Taraflar ister yalnız bir görünüş yaratmayı, ister ikinci bir gizli işlem yapmayı arzu etmiş olsunlar, görünüşteki (zahiri) işlem tarafların gerçek iradelerine uymadığından, ilke olarak herhangi bir sonuç doğurmaz. Muvazaada görünüşteki işlemin her türlü hukuki sonuçtan yoksun olması, tarafların ortak iradelerinin bu yolda olmasından kaynaklanmaktadır.
Buna mukabil, özellikle mevsuf (nispi) muvazaada ilke olarak görünüşteki işlemin altına saklanan ve tarafların içerik ve sonuçlarıyla birlikte gerçekleştirmek istedikleri işlem (gizli sözleşme) geçerlidir. Bu geçerlilik, tarafların gerçek ve uygun iradelerinin bu yolda olmasından ve gizli sözleşmenin, muvazaalı hukuki işlemin altına gizlenmiş olmasının, kural olarak geçerliliğini etkilememesinden kaynaklanır.

_Veri kümesi kesiti_
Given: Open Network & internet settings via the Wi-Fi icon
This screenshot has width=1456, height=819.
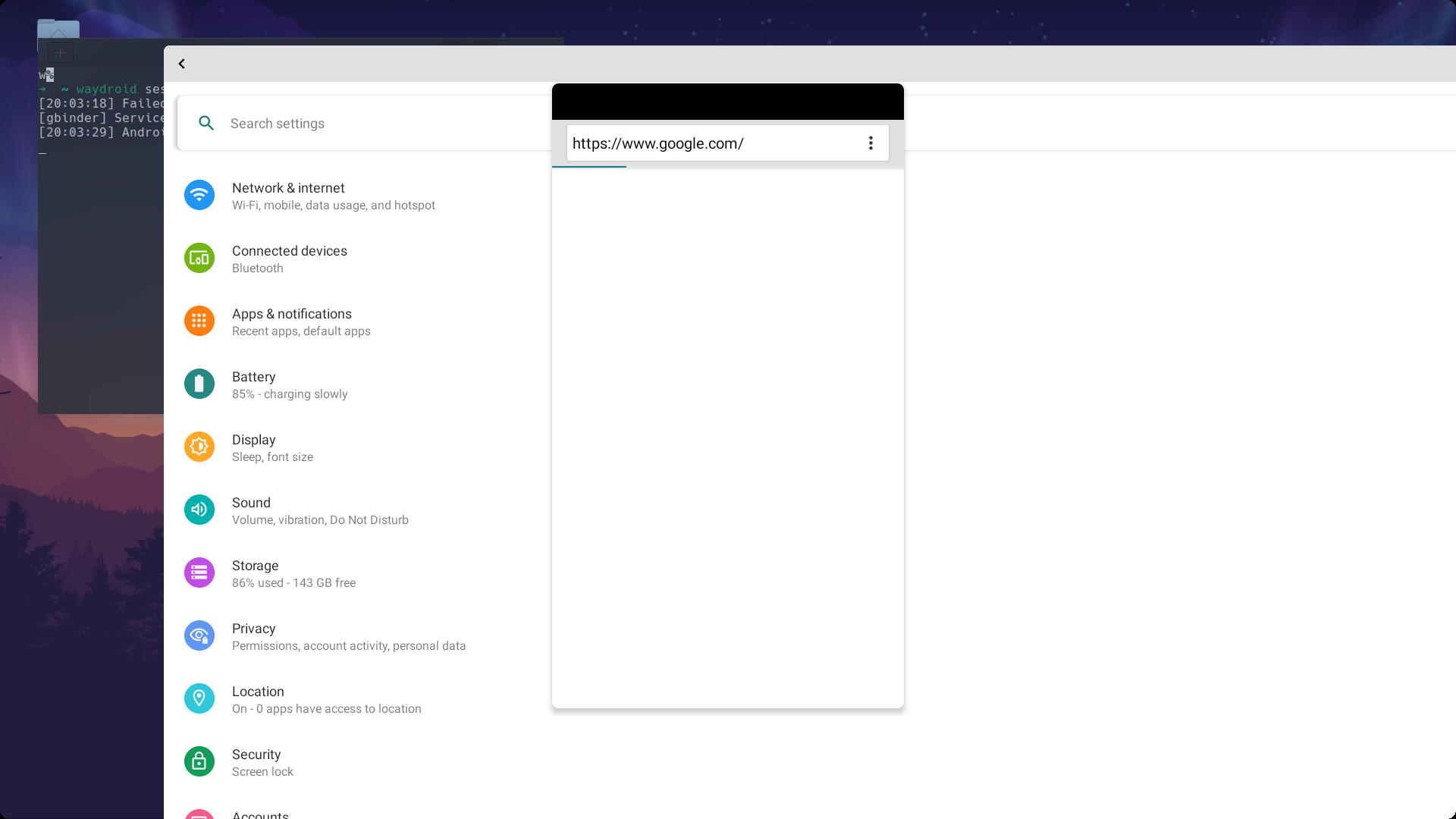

_Görev tanımı_
Muvazaalı işlemlerin hukuki sonuçlarını anlatan metni, son cümlesinden sonra gelecek kısmı yazarak sürdürün.

_Aşağıdaki yanıt_
Ancak, şekil şartına tabi sözleşmeler yönünden gizli sözleşmenin geçerli olabilmesi onun da kanunda yazılı şekil şartına uygun olarak düzenlenmesine bağlıdır. Yani, görünüşteki işlemin altına saklanan sözleşme şekil şartına uygun olarak yapılmamış ise tarafların iradelerine uygun olsa bile geçerli olmayacaktır. İster satış, ister bağış olsun taşınmaz üzerindeki tasarrufların resmi şekilde yapılması gerekir. Taraflar muvazaalı bir işlem ile taşınmazın devrini amaçlıyorlar ise bunu ancak gizli sözleşmeyi de resmi şekilde yapmak suretiyle gerçekleştirebilirler. Aksi halde görünüşteki işlem tarafların iradelerine uygun olmaması sebebiyle; gizlenen işlem ise, Türk Medeni Kanunu"nun (TMK) 706., Borçlar Kanunu"nun (BK) 213. (Türk Borçlar Kanunu"nun (TBK) 237.), Noterlik Kanunu’nun 89., ve Tapu Kanunu"nun 26. maddelerinde öngörülen şekil koşullarından yoksun bulunması sebebiyle geçersiz olacaktır.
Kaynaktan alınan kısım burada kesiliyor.